### Exercise
Copy the following lines exactly as they appear, with nothing changed.

### Dataset records
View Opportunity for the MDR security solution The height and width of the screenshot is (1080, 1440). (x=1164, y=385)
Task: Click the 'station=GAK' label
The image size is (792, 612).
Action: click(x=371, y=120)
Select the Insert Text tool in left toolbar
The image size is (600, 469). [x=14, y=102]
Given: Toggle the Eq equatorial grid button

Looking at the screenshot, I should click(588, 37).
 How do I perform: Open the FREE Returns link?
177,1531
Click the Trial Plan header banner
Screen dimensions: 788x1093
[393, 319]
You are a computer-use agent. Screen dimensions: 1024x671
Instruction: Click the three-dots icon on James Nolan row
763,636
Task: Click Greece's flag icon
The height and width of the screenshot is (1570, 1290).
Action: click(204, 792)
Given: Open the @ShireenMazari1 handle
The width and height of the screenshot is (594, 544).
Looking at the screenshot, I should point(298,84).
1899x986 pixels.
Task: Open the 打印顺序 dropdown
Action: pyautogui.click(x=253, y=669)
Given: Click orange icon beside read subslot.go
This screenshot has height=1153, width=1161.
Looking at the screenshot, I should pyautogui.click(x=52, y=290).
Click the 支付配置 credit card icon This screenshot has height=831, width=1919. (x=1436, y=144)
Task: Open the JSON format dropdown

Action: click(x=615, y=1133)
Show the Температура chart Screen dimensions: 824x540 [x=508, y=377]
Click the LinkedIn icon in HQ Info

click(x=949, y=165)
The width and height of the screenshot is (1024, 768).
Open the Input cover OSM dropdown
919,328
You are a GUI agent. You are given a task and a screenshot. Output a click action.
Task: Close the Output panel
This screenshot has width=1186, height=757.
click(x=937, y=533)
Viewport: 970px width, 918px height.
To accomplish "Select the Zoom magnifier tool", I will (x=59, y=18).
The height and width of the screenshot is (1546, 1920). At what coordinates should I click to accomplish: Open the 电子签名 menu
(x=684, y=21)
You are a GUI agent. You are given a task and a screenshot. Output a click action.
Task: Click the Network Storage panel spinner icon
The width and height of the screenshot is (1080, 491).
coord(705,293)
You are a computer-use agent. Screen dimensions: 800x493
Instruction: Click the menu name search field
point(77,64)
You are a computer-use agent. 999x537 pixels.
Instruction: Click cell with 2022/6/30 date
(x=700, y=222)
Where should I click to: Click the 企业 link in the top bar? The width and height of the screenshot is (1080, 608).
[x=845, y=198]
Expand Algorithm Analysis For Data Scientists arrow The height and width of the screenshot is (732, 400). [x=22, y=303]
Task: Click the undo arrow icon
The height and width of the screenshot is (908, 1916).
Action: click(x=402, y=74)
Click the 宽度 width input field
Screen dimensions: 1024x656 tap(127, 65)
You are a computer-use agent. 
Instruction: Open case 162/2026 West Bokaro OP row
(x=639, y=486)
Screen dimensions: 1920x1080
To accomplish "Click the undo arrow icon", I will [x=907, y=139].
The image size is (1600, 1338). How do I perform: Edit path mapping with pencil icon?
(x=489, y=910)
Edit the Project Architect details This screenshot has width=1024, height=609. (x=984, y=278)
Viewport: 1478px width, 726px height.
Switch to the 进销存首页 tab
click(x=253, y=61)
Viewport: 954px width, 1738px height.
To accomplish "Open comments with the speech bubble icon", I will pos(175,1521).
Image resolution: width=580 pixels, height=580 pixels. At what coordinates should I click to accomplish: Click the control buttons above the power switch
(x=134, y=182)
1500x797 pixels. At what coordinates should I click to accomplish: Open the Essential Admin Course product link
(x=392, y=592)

### The completed task
View Opportunity for the MDR security solution The height and width of the screenshot is (1080, 1440). (x=1164, y=385)
Task: Click the 'station=GAK' label
The image size is (792, 612).
Action: click(x=371, y=120)
Select the Insert Text tool in left toolbar
The image size is (600, 469). [x=14, y=102]
Given: Toggle the Eq equatorial grid button

Looking at the screenshot, I should click(588, 37).
 How do I perform: Open the FREE Returns link?
177,1531
Click the Trial Plan header banner
Screen dimensions: 788x1093
[393, 319]
You are a computer-use agent. Screen dimensions: 1024x671
Instruction: Click the three-dots icon on James Nolan row
763,636
Task: Click Greece's flag icon
The height and width of the screenshot is (1570, 1290).
Action: click(204, 792)
Given: Open the @ShireenMazari1 handle
The width and height of the screenshot is (594, 544).
Looking at the screenshot, I should point(298,84).
1899x986 pixels.
Task: Open the 打印顺序 dropdown
Action: pyautogui.click(x=253, y=669)
Given: Click orange icon beside read subslot.go
This screenshot has height=1153, width=1161.
Looking at the screenshot, I should pyautogui.click(x=52, y=290).
Click the 支付配置 credit card icon This screenshot has height=831, width=1919. (x=1436, y=144)
Task: Open the JSON format dropdown

Action: click(x=615, y=1133)
Show the Температура chart Screen dimensions: 824x540 [x=508, y=377]
Click the LinkedIn icon in HQ Info

click(x=949, y=165)
The width and height of the screenshot is (1024, 768).
Open the Input cover OSM dropdown
919,328
You are a GUI agent. You are given a task and a screenshot. Output a click action.
Task: Close the Output panel
This screenshot has width=1186, height=757.
click(x=937, y=533)
Viewport: 970px width, 918px height.
To accomplish "Select the Zoom magnifier tool", I will (x=59, y=18).
The height and width of the screenshot is (1546, 1920). At what coordinates should I click to accomplish: Open the 电子签名 menu
(x=684, y=21)
You are a GUI agent. You are given a task and a screenshot. Output a click action.
Task: Click the Network Storage panel spinner icon
The width and height of the screenshot is (1080, 491).
coord(705,293)
You are a computer-use agent. Screen dimensions: 800x493
Instruction: Click the menu name search field
point(77,64)
You are a computer-use agent. 999x537 pixels.
Instruction: Click cell with 2022/6/30 date
(x=700, y=222)
Where should I click to: Click the 企业 link in the top bar? The width and height of the screenshot is (1080, 608).
[x=845, y=198]
Expand Algorithm Analysis For Data Scientists arrow The height and width of the screenshot is (732, 400). [x=22, y=303]
Task: Click the undo arrow icon
The height and width of the screenshot is (908, 1916).
Action: click(x=402, y=74)
Click the 宽度 width input field
Screen dimensions: 1024x656 tap(127, 65)
You are a computer-use agent. 
Instruction: Open case 162/2026 West Bokaro OP row
(x=639, y=486)
Screen dimensions: 1920x1080
To accomplish "Click the undo arrow icon", I will [x=907, y=139].
The image size is (1600, 1338). How do I perform: Edit path mapping with pencil icon?
(x=489, y=910)
Edit the Project Architect details This screenshot has width=1024, height=609. (x=984, y=278)
Viewport: 1478px width, 726px height.
Switch to the 进销存首页 tab
click(x=253, y=61)
Viewport: 954px width, 1738px height.
To accomplish "Open comments with the speech bubble icon", I will pos(175,1521).
Image resolution: width=580 pixels, height=580 pixels. At what coordinates should I click to accomplish: Click the control buttons above the power switch
(x=134, y=182)
1500x797 pixels. At what coordinates should I click to accomplish: Open the Essential Admin Course product link
(x=392, y=592)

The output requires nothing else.